On Mon, 20 May 2019 at 20:41, Doug Anderson dianders@chromium.org wrote:
Hi,
On Mon, Apr 29, 2019 at 1:41 PM Douglas Anderson dianders@chromium.org wrote:
Processing SDIO interrupts while dw_mmc is suspended (or partly suspended) seems like a bad idea. We really don't want to be processing them until we've gotten ourselves fully powered up.
You might be wondering how it's even possible to become suspended when an SDIO interrupt is active. As can be seen in dw_mci_enable_sdio_irq(), we explicitly keep dw_mmc out of runtime suspend when the SDIO interrupt is enabled. ...but even though we stop normal runtime suspend transitions when SDIO interrupts are enabled, the dw_mci_runtime_suspend() can still get called for a full system suspend.

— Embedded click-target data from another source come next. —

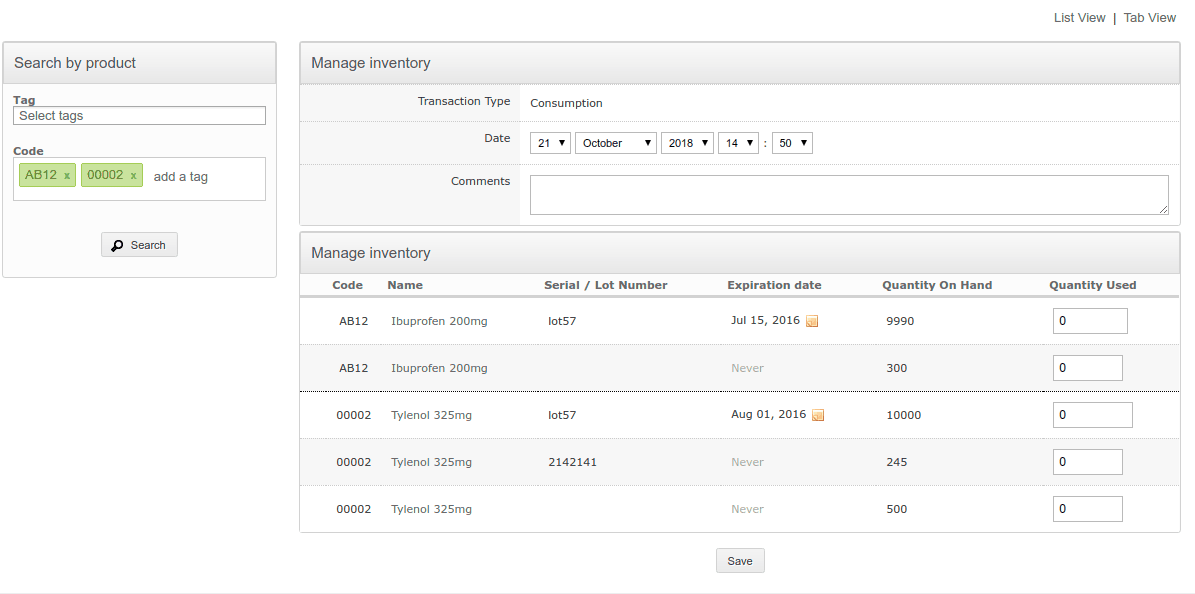The width and height of the screenshot is (1195, 594).
Task: Expand the minutes dropdown showing 50
Action: pyautogui.click(x=792, y=143)

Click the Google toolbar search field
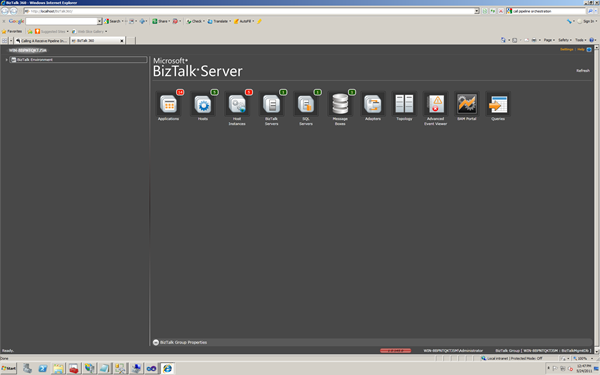pos(62,21)
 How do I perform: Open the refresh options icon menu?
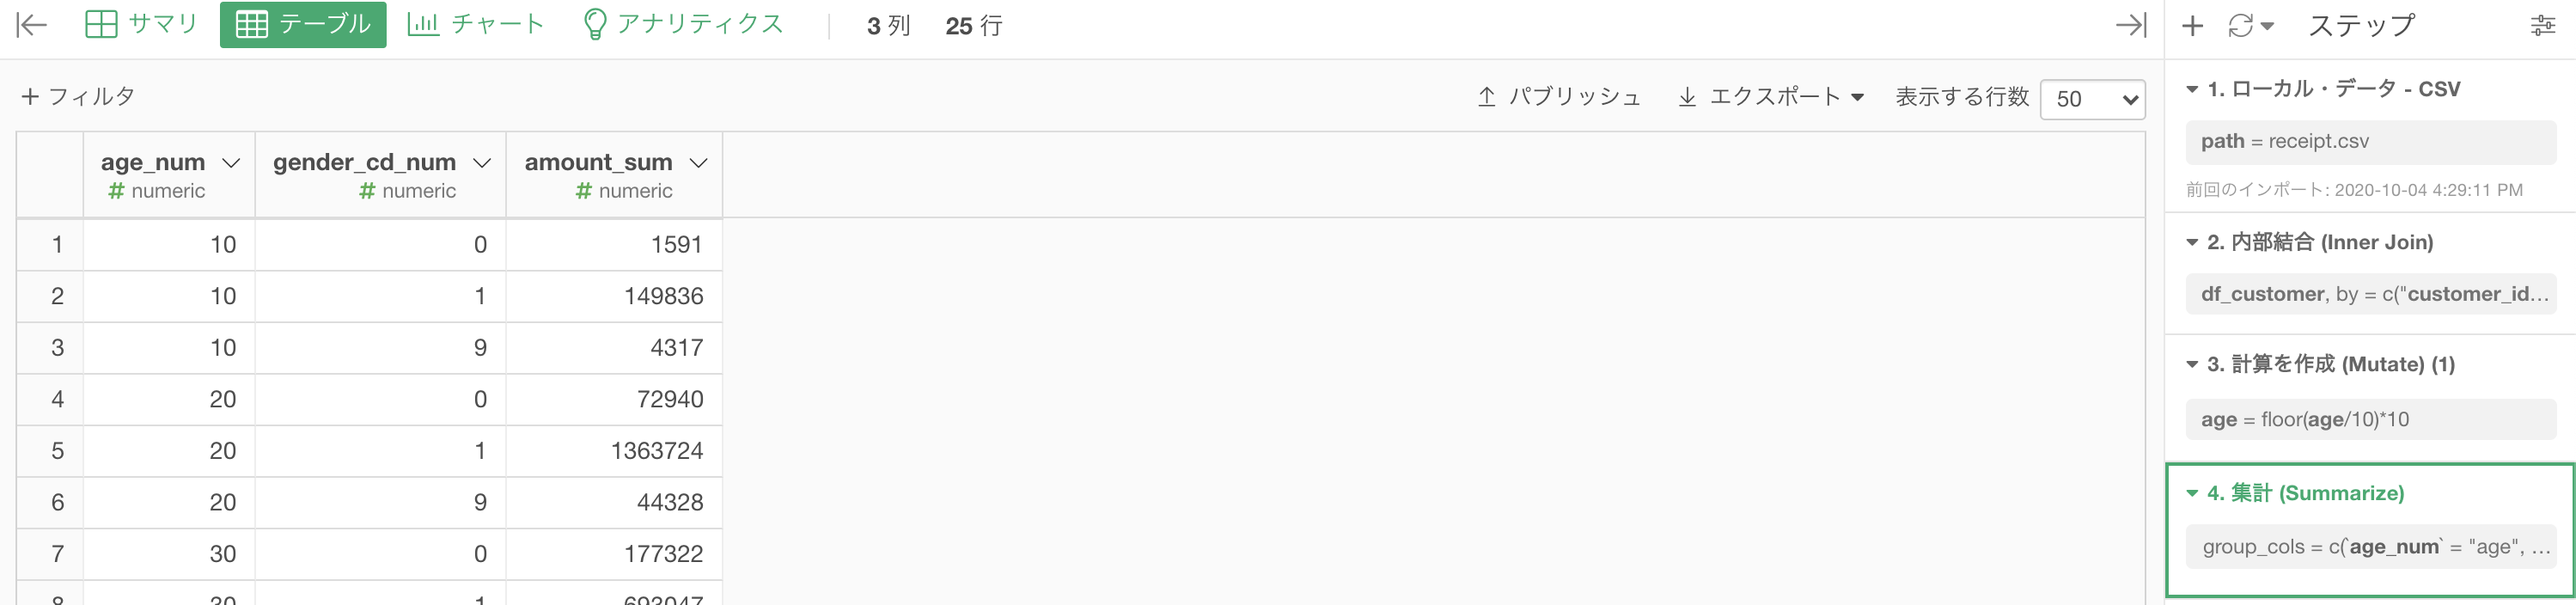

Let's handle all this by explicitly masking SDIO interrupts in the suspend call and unmasking them later in the resume call. To do this cleanly I'll keep track of whether the client requested that SDIO interrupts be enabled so that we can reliably restore them regardless of whether we're masking them for one reason or another.
It should be noted that if dw_mci_enable_sdio_irq() is never called (for instance, if we don't have an SDIO card plugged in) that "client_sdio_enb" will always be false. In those cases this patch adds a tiny bit of overhead to suspend/resume (a spinlock and a read/write of INTMASK) but other than that is a no-op. The SDMMC_INT_SDIO bit should always be clear and clearing it again won't hurt.
Without this fix it can be seen that rk3288-veyron Chromebooks with Marvell WiFi would sometimes fail to resume WiFi even after picking my recent mwifiex patch [1]. Specifically you'd see messages like this: mwifiex_sdio mmc1:0001:1: Firmware wakeup failed mwifiex_sdio mmc1:0001:1: PREP_CMD: FW in reset state
...and tracing through the resume code in the failing cases showed that we were processing a SDIO interrupt really early in the resume call.
NOTE: downstream in Chrome OS 3.14 and 3.18 kernels (both of which support the Marvell SDIO WiFi card) we had a patch ("CHROMIUM: sdio: Defer SDIO interrupt handling until after resume") [2]. Presumably this is the same problem that was solved by that patch.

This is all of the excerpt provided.